___ Data shown ___

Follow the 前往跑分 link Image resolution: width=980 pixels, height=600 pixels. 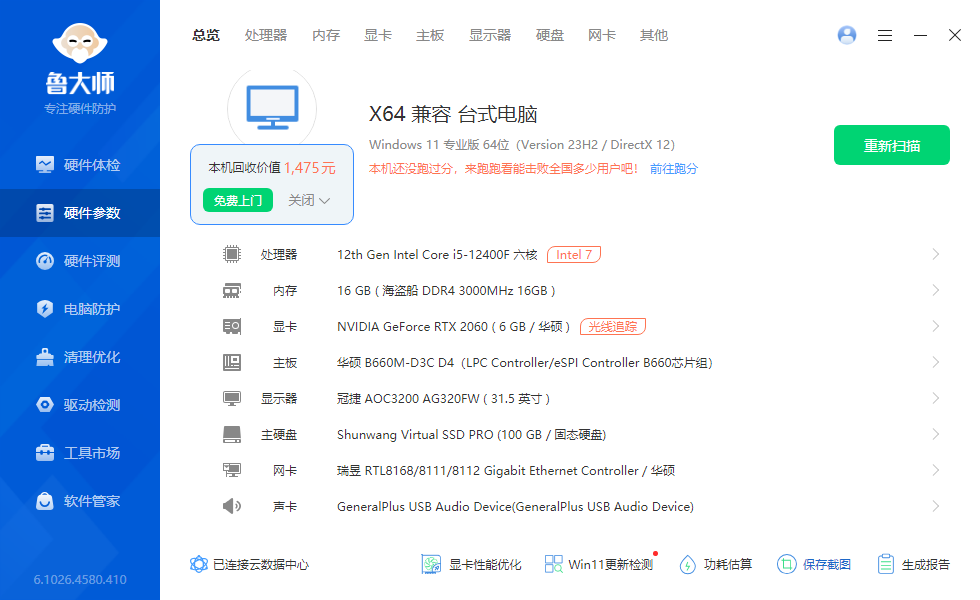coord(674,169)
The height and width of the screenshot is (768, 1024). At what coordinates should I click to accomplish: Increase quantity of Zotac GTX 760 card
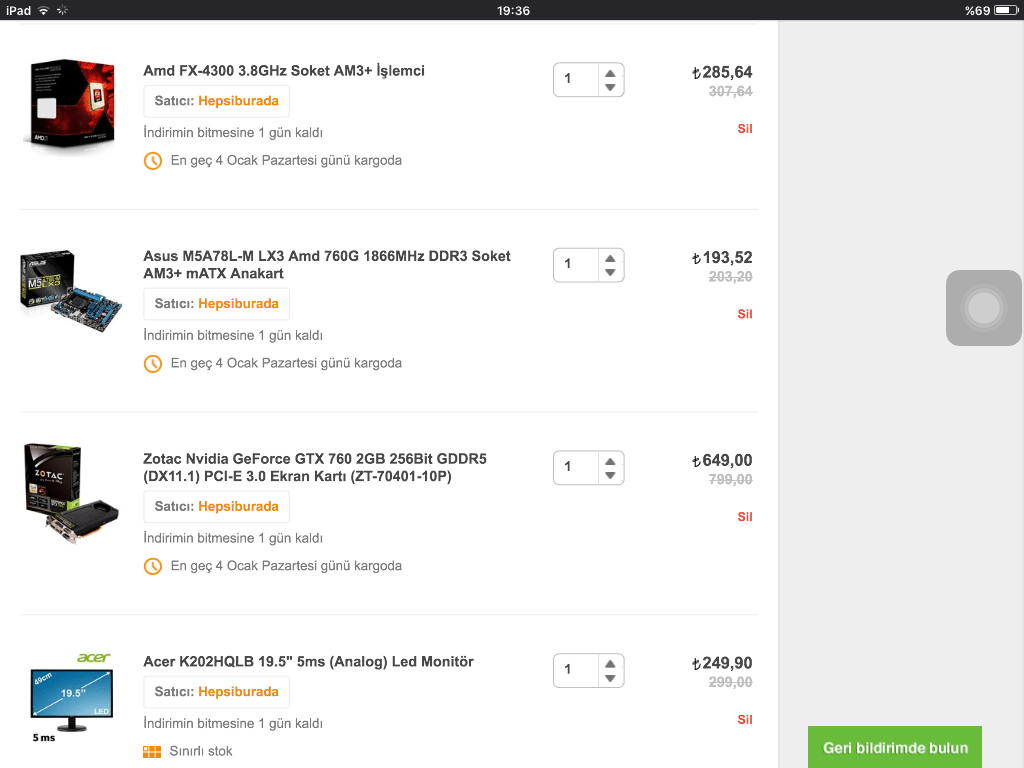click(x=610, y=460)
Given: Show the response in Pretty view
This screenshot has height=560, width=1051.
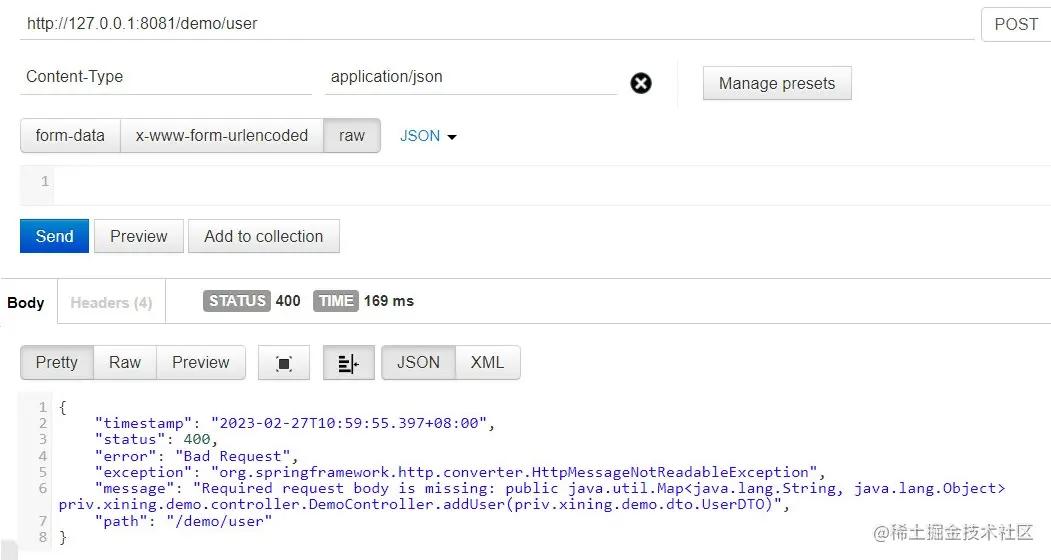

___

Transcribe, word for word, the line holding "Given: Show the response in Pretty view" and all lines after it in the entries above, ending with the last. Only those lines; no pictures.

Final answer:
Given: Show the response in Pretty view
This screenshot has height=560, width=1051.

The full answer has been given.